■ Problem to work on ■
In the listing that follows, determine how many lines include the word "timestamp". Respond with that number alone.

[Data under study — start]

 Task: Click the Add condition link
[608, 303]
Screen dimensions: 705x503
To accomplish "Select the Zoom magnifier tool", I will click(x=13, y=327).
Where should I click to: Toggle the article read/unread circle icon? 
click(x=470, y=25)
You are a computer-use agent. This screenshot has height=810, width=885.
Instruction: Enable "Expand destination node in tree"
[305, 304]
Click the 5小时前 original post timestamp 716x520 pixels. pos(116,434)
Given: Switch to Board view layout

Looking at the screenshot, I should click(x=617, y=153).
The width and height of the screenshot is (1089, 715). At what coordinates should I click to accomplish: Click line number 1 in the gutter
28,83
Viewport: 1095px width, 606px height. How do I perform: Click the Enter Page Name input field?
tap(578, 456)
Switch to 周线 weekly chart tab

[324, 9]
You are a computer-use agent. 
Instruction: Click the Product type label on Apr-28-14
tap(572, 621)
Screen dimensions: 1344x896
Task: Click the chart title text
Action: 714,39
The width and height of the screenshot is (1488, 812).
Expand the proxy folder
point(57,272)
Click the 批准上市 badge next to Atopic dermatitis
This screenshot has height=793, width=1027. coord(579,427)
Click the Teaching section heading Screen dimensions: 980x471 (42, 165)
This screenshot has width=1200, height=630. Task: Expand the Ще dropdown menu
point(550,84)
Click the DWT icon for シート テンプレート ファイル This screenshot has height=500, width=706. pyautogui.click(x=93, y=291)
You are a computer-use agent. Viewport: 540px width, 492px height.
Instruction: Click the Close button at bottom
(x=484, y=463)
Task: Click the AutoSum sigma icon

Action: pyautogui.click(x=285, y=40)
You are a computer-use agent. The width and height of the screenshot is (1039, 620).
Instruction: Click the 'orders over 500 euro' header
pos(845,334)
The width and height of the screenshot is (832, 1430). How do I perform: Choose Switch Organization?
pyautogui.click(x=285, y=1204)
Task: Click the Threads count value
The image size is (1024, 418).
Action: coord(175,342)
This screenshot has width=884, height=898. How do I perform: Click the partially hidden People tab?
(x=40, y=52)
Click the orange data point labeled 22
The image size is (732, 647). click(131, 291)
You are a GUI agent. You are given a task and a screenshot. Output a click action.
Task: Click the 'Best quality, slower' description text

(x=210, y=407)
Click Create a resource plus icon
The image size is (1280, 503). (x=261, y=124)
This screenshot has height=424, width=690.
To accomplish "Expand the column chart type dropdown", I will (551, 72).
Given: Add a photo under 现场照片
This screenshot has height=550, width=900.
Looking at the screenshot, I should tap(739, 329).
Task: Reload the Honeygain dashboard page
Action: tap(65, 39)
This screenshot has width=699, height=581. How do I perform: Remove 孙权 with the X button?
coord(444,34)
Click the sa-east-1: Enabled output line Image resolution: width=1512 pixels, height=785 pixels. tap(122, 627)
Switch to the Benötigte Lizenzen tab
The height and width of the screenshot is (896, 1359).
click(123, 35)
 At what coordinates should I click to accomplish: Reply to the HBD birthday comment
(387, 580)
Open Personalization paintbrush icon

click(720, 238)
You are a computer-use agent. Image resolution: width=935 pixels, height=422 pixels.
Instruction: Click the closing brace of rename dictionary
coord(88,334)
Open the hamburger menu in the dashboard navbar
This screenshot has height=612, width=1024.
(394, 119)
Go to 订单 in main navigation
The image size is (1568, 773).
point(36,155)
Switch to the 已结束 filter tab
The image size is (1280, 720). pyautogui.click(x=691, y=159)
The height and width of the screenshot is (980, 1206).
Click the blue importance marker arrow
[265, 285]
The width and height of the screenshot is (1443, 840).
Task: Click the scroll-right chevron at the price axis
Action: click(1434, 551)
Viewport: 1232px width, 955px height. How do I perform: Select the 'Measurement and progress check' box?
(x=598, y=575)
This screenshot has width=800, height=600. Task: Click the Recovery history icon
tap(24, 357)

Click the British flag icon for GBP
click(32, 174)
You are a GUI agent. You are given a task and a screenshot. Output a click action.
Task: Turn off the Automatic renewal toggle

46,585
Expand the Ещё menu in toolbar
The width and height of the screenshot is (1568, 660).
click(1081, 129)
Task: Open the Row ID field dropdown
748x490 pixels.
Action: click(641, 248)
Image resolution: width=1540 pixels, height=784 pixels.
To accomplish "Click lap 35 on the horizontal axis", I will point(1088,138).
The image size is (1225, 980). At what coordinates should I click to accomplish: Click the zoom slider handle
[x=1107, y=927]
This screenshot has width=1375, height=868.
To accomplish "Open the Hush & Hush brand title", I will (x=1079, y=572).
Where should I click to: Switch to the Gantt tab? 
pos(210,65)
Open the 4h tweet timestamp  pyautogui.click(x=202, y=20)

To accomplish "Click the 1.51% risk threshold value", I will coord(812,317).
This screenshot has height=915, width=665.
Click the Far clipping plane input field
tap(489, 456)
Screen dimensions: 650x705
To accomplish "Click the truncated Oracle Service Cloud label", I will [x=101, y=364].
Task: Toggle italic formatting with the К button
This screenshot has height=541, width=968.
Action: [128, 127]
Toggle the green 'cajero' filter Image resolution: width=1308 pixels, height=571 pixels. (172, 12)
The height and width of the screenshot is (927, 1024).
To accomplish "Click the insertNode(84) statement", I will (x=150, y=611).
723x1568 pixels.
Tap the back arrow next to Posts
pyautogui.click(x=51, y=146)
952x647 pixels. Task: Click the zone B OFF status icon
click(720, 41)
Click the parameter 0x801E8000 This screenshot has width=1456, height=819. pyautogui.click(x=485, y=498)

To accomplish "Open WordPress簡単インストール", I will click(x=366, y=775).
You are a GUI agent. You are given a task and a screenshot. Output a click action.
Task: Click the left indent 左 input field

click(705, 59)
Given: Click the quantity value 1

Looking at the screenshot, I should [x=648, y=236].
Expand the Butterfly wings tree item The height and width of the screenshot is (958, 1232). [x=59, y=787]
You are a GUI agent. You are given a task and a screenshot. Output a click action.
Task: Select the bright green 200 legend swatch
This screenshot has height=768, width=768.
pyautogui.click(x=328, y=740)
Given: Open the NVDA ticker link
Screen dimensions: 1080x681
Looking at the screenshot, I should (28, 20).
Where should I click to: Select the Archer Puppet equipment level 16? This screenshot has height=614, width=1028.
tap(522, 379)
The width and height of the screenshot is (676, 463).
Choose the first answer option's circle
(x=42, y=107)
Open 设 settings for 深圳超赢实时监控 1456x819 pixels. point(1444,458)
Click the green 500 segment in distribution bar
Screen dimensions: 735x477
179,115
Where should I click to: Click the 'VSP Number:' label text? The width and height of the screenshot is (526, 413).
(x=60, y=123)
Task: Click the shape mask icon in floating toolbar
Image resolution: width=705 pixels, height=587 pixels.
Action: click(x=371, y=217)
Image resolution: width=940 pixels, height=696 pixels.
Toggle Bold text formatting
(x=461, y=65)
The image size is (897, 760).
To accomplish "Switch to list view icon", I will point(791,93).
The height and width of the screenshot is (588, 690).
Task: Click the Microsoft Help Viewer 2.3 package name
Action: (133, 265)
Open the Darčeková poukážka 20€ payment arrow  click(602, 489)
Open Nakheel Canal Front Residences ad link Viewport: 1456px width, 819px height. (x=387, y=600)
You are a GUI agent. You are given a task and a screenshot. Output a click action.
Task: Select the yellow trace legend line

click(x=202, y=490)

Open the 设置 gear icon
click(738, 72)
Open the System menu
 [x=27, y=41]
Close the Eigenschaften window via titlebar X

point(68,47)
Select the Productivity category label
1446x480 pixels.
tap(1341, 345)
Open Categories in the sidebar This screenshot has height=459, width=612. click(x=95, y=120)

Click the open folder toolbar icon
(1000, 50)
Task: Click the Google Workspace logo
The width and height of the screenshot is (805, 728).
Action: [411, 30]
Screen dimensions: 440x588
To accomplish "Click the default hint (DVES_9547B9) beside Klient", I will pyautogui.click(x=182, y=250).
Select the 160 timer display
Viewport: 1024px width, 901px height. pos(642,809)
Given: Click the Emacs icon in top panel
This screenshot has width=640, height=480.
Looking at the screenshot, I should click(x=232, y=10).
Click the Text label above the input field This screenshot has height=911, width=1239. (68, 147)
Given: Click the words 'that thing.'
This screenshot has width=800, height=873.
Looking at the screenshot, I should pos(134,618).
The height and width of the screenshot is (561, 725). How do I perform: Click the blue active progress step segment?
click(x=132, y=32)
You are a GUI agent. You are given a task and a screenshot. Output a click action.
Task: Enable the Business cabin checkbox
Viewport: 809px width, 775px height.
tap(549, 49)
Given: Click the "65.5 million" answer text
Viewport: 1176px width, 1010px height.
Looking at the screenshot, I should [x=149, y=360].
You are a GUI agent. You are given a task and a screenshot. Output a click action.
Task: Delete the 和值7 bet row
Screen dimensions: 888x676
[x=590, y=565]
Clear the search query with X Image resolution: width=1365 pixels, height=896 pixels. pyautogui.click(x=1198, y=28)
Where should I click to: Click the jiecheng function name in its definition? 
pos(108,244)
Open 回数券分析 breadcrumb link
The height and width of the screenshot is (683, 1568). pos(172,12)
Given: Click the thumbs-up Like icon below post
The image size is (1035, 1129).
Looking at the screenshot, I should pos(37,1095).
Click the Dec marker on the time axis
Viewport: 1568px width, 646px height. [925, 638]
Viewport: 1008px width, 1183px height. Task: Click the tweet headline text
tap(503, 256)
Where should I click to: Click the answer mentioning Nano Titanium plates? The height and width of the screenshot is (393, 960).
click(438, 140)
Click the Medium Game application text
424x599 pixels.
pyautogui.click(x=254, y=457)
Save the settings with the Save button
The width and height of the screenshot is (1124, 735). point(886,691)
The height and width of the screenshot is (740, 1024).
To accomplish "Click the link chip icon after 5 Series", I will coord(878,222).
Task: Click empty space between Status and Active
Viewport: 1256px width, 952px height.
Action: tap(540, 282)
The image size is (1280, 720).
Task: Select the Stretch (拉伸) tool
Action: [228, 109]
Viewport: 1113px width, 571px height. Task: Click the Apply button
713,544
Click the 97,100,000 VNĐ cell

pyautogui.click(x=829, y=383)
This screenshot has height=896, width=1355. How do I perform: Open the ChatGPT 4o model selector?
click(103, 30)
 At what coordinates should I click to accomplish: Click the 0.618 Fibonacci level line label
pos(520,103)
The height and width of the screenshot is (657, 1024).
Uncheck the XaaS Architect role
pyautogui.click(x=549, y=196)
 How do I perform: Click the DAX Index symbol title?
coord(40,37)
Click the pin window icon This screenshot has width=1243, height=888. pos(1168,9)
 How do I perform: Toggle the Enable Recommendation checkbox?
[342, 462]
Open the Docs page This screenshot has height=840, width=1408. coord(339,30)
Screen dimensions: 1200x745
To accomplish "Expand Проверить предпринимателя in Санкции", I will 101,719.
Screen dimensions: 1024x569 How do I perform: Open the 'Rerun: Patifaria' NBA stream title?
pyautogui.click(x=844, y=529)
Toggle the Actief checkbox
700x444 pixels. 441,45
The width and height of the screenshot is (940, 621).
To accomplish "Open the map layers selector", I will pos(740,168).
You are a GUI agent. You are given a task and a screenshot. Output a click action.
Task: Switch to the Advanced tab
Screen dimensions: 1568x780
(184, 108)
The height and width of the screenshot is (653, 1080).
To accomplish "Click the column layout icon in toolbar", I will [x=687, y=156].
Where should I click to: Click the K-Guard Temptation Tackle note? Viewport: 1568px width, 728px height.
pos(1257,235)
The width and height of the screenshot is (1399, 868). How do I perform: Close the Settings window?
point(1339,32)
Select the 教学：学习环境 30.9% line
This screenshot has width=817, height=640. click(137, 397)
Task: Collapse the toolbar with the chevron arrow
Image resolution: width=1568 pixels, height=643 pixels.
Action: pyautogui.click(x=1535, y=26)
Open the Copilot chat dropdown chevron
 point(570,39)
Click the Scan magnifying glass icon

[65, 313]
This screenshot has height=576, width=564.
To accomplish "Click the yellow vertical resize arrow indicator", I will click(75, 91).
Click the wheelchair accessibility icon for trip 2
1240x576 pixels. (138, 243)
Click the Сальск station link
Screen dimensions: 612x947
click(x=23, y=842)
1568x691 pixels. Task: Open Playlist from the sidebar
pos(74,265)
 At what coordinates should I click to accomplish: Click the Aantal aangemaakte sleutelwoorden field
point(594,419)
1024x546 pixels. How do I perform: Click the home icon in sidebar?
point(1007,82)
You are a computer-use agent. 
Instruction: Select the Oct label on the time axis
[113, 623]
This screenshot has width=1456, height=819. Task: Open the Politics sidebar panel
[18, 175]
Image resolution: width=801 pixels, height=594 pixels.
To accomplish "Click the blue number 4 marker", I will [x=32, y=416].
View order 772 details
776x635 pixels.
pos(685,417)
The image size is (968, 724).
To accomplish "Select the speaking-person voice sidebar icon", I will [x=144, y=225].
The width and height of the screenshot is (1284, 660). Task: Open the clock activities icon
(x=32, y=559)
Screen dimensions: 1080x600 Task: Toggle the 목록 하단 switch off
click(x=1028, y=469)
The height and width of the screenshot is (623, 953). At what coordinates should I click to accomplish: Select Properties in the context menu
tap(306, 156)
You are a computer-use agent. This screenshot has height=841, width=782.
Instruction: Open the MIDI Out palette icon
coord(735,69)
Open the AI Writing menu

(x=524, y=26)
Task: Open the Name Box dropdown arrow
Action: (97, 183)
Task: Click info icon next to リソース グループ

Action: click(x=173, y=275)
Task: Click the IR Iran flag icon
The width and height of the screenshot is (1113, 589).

[Data under study — finish]

■ Problem solution ■
2